Event Streams and Event Clouds Revisited

Posted by: Tim Bass

Earlier on Yahoo! CEP-Interest we discussed events streams and event clouds in the context of POSETS. This discussion was in two parts; Part I, Clouds (Partially Order Sets) – Streams (Linearly Ordered Sets) and Part II: Clouds (Partially Order Sets) – Streams (Linearly Ordered Sets). I encourage you to review the posts if you are interested in understanding the underlying theory behind event steams and event clouds.

In addition, the draft event processing glossary I mentioned in an early post has definitions of event clouds and event streams, as follows:

Event stream: a linearly ordered sequence of events.

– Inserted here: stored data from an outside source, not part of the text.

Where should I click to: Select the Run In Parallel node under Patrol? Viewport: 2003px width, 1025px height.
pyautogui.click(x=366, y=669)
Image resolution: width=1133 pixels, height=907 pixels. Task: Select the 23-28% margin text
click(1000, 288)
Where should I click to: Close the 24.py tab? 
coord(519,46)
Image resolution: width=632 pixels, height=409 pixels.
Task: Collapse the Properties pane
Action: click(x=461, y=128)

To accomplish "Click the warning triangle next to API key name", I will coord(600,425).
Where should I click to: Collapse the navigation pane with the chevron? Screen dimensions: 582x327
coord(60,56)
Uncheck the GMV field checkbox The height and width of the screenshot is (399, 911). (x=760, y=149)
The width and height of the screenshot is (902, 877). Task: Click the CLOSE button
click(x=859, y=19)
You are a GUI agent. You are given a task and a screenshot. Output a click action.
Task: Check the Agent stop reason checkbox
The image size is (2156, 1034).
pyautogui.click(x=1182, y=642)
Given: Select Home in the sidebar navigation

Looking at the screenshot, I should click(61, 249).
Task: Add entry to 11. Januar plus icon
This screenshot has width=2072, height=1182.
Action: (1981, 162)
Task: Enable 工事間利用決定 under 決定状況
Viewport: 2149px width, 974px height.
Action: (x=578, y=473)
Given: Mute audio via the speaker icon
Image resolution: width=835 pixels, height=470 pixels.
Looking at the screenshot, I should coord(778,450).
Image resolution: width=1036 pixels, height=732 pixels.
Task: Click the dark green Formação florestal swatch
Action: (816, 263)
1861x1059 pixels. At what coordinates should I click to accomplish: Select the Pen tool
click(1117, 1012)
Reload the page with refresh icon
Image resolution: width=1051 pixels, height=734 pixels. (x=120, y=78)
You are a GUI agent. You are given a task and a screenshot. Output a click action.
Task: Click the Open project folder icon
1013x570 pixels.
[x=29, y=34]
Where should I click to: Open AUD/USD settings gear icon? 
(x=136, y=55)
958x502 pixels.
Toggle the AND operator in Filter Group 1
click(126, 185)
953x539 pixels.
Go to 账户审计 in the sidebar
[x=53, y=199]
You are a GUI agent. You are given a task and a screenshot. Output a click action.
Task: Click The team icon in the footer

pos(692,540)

Notes: Usually, streams are ordered by time, e.g., arrival time. An event stream may be bounded by a certain time interval or other criteria (content, space, source), or be open ended and unbounded. A stream may contain events of many different types.

Event cloud: a partially ordered set of events (poset), either bounded or unbounded, where the partial orderings are imposed by the causal, timing and other relationships between the events.

Notes: Typically an event cloud is created by the events produced by one or more distributed systems. An event cloud may contain many event types, event streams and event channels. The difference between a cloud and a stream is that there is no event relationship that totally orders the events in a cloud. A stream is a cloud, but the converse is not necessarily true.

Note: CEP usually refers to event processing that assumes an event cloud as input, and thereby can make no assumptions about the arrival order of events.

However, there is a minor detail missing from the above definition of an event cloud which might lead to confusion, and that missing detail is related to the note, “the arrival order of events”. In this note, the reader could mistakenly come to the conclusion that a set of events that were TOSETS ordered by time when they were created, for example, become POSETS if they arrive at an event processing agent out-of-order.

For example, let us take a set of integers, 1 throught 10. This set of integers is a TOSET {1, 2, 3, 4, 5, 6, 7, 8, 9, 10} (This set also happens to be a POSET.) Let’s us take this set of integers and place them in a box and shake them up a bit; and then take them out of the box one-by-one, with a blindfold on; the results are {5, 4, 1, 2, 8, 3, 10, 7, 6, 9}.

Is this set of integers still a POSET? (hint)

Is the set still a TOSET?

The answer to this basic question addresses, fundamentally, one of the issues with the wording of the note in the draft definition of event cloud (above). I will address this in a later post. Comments? Paris, what do you think?